However, the current office vacancy rate sits at 16.7% — topping the county’s previous 10-year high, according to Stephen Tarditi, director of market intelligence at the Fairfax County Economic Development Authority.

He called the office market “a lagging economic indicator” when presenting the data last Tuesday (July 18) to the Board of Supervisors economic advisory committee.

Despite the county’s vacancy rate, Tarditi said the demand for office leasing is increasing.

“Last year, we had 6.6 million-square-feet of office space leased, so we’re 37% below our pre-pandemic average,” he said. “And comparing that to 2021, we were about 4.5 million square feet.”

Almost half of the county’s office inventory was built before 1990, and Tarditi said the county is seeing a bifurcation in its office market, where older buildings are not being leased at the same rate as newer buildings.

Almost 5.9 million square feet of office space is slated to be demolished or converted into another use, most of it built before 1990, according to the presentation.

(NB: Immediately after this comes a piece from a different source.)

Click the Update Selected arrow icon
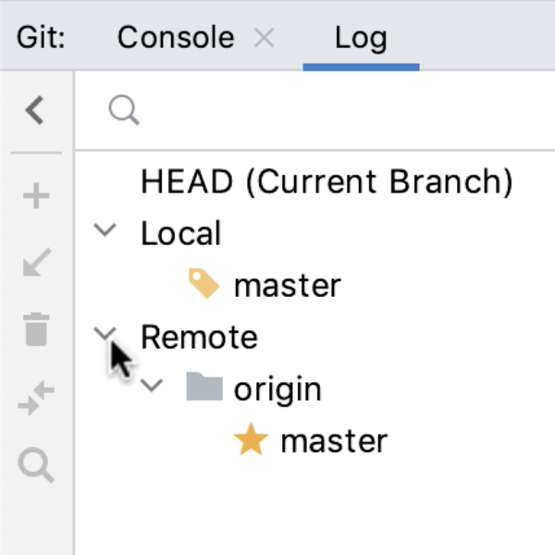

“The class B, class C inventory — that’s not seeing your net new tenant demand. It’s your trophy office buildings. In fact, the trophy office vacancy rate for Fairfax County is right around 10%, which is very healthy,” Tarditi said.

According to the data, coworking space is another strong sector in the office market, with demand increasing among more small businesses.

“I think more and more building operators — if there is vacant space and newer buildings — they’re looking to incorporate coworking space and have them graduate in that space,” Tarditi said.

National economic indicators that could have a potential effect on the county’s office market include mass layoffs and interest rates. Although the county is seeing a high vacancy rate, Tarditi highlighted some statistics that could indicate growth in office demand in the future.

Fairfax County now has 42,000 employee establishments (companies with employees and payroll) — a record number for the county, according to Victor Hoskins, CEO of the Fairfax County Economic Development Authority.

“That shows that there would be future office demand as a new company is established,” Tarditi said.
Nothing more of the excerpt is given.